Unlike roll and pitch, the problem in the yaw circuit is that the very large vertical fin is going to provide a powerful stabilizing force - but that can be subverted by mis-timed FAC signals to the rudder (as caused by faulty feeds from the ADC). In my view the theory is credible and might explain the A300's tail-wagging proclivities. For AA587 it was likely to have been a case of an unfortunate conjunction of a wake encounter, water in the static lines and a PF who was hand-flying and tried his best to calm the beast that was suddenly unleashed by the wake encounter.
While Overtalk and I both agree to what is the most likely_"late event" in the causal chain (a divergent rudder oscillation caused by a control loop with negative dynamic stability), I believe we diverge in our opinions as we progress backwards in the causal chain to what may have been the cause of this divergent oscillation of the control loop.

Overtalk favors the Air Data Computer inputs to the Flight Augmentation Computer, whereas I believe it was induced by hi-frequency pulsing in the hydraulic system. The reason I can't "stretch" to Overtalk's theory is because the characteristics of air data are well-known in the flight control world, and have been since even before the advent of digital computers as flight control system controllers. I think the entire community of flight control engineers would be aghast if we were to find out that Airbus did not filter out hi-frequency, oscillatory effects from the air data inputs to the control laws. It is THE FIRST consideration you make once you decide to use an airspeed parameter in your control loop computation.

What to work on:
1) Quote the AA587 rudder discussion between "While Overtalk and" and "the control loop.", inclusive.
2) Carry the AA587 rudder oscillation discussion forward, picking up after its last sentence.

Data:
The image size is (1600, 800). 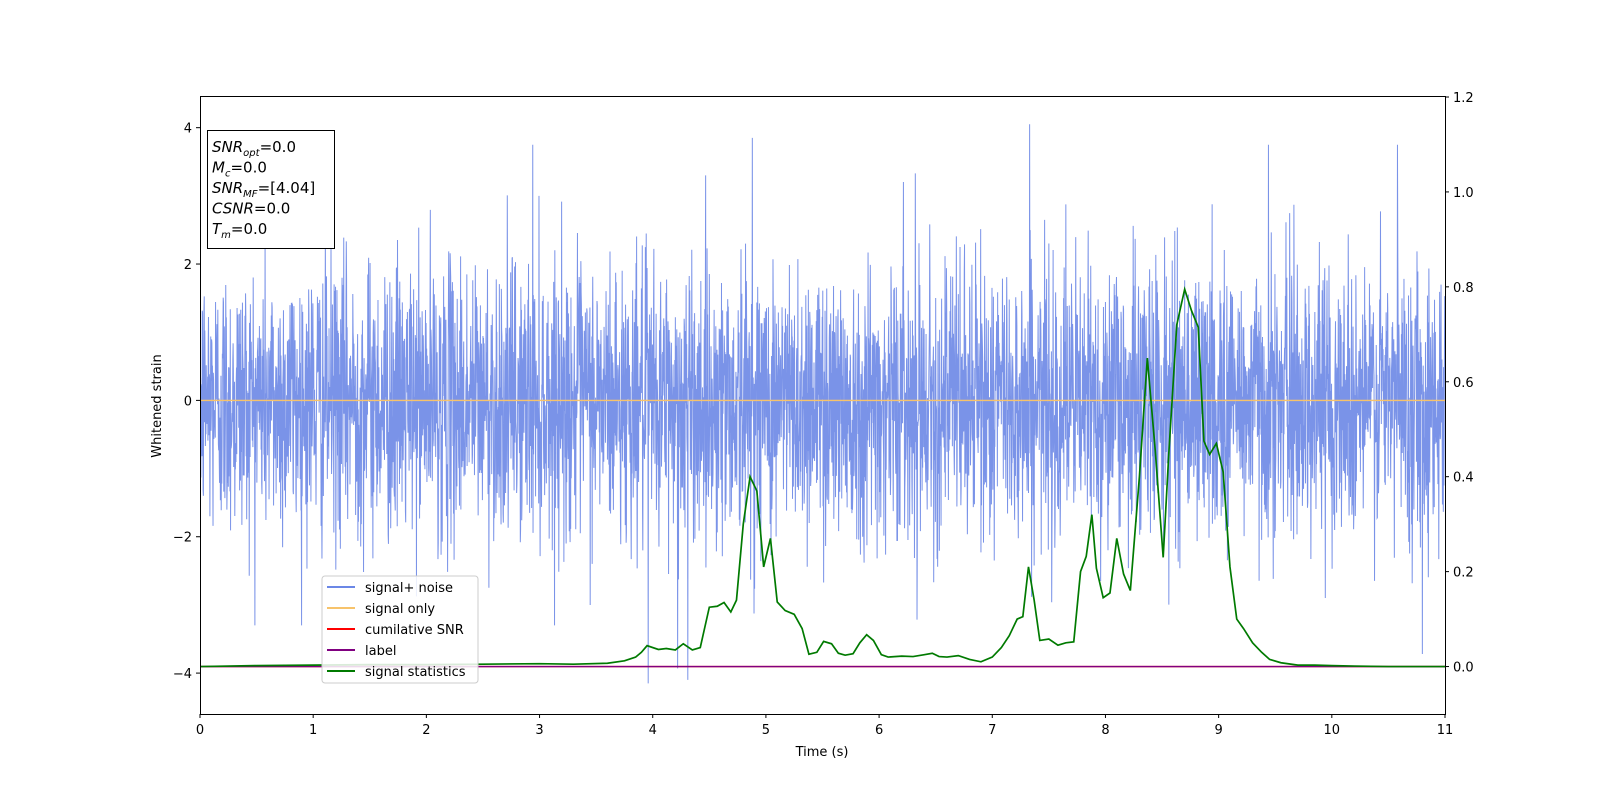 What do you see at coordinates (1464, 574) in the screenshot?
I see `y2-tick-label: 0.2` at bounding box center [1464, 574].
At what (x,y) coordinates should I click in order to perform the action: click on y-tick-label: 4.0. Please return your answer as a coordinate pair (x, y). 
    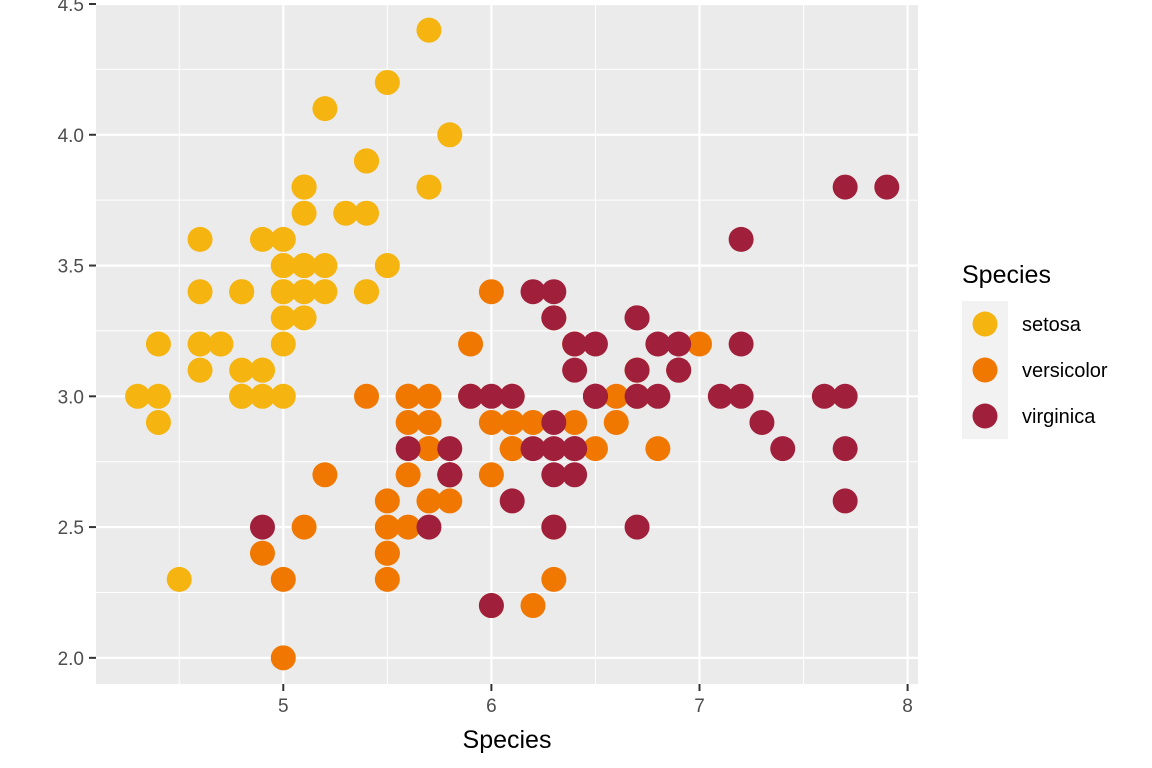
    Looking at the image, I should click on (71, 136).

Results for the exercise:
1)
While Overtalk and I both agree to what is the most likely_"late event" in the causal chain (a divergent rudder oscillation caused by a control loop with negative dynamic stability), I believe we diverge in our opinions as we progress backwards in the causal chain to what may have been the cause of this divergent oscillation of the control loop.

2)
The most typical, and easy, solution is a simple low-pass filter, so named because it only allows the LOW frequencies to pass thru to affect the control law. Low pass filters are typically characterized by a "break frequency", which is the design point at which inputs at that frequency begin to be attenuated (rejected). [Low Pass Filters are even discussed in the CVR analysis in the accident factuals.]__For airspeed inputs, the filter break frequency_is usually somewhere around the 8-10 Hz range. Any oscillation in the digital airspeed signal higher than this frequency is filtered, and will never drive the control law, for the specific reasoning of avoiding divergent oscillation caused by excessive phase lag. Such filtering is inherent to ALL flight control system designs that use airspeed programming in the control laws, and this is why hi-freq oscillations in airspeed do not plague the worldwide fleet. It would be a VERY regular occurrence (on Airbus as well as other airplanes) if such filtering did not exist....and yes, water in the lines would exacerbate such oscillations.

It would be even easier than performing a flight test to see if Overtalk's theory holds water (pardon the pun). If Airbus would simply reveal their design specifics of the FAC control laws with respect to airspeed inputs to the rudder control law, any one of a multitude of controls engineers could easily perform a frequency domain analysis, and tell you if there was any potential for oscillating airspeed signals to get into the closed-loop control law.

The other issue I have in accepting this theory is lack of abundant "smoking gun" evidence. Yes, we have a_fair amount_of tail wagging events in the Airbus history file. However, one cannot assume that this is all due to faulty air data processing without some hard evidence that points in that direction (it could just as easily point to my theory). However, this is where I believe my theory (rudder hydraulic_de-synchronization)_shows ample smoking-gun evidence:

1) The existing AD on de-synchronization is the biggest smoking gun! But it goes deeper:
2) The FedEx hangar event (with airspeed=0) was a clear rudder oscillation that lead to mechanical failure. The test being performed was, indeed, the test required to attempt to detect the de-synchronization problem. I'd say_they found it!
3) The AA587 subject airplane had a history of rudder system related write-ups.
4) The subject airplane had a FAC preflight test failure right before the doomed flight. It is my understanding that this pre-flight test specifically seeks to verify proper operation of_the rudder servo control loop.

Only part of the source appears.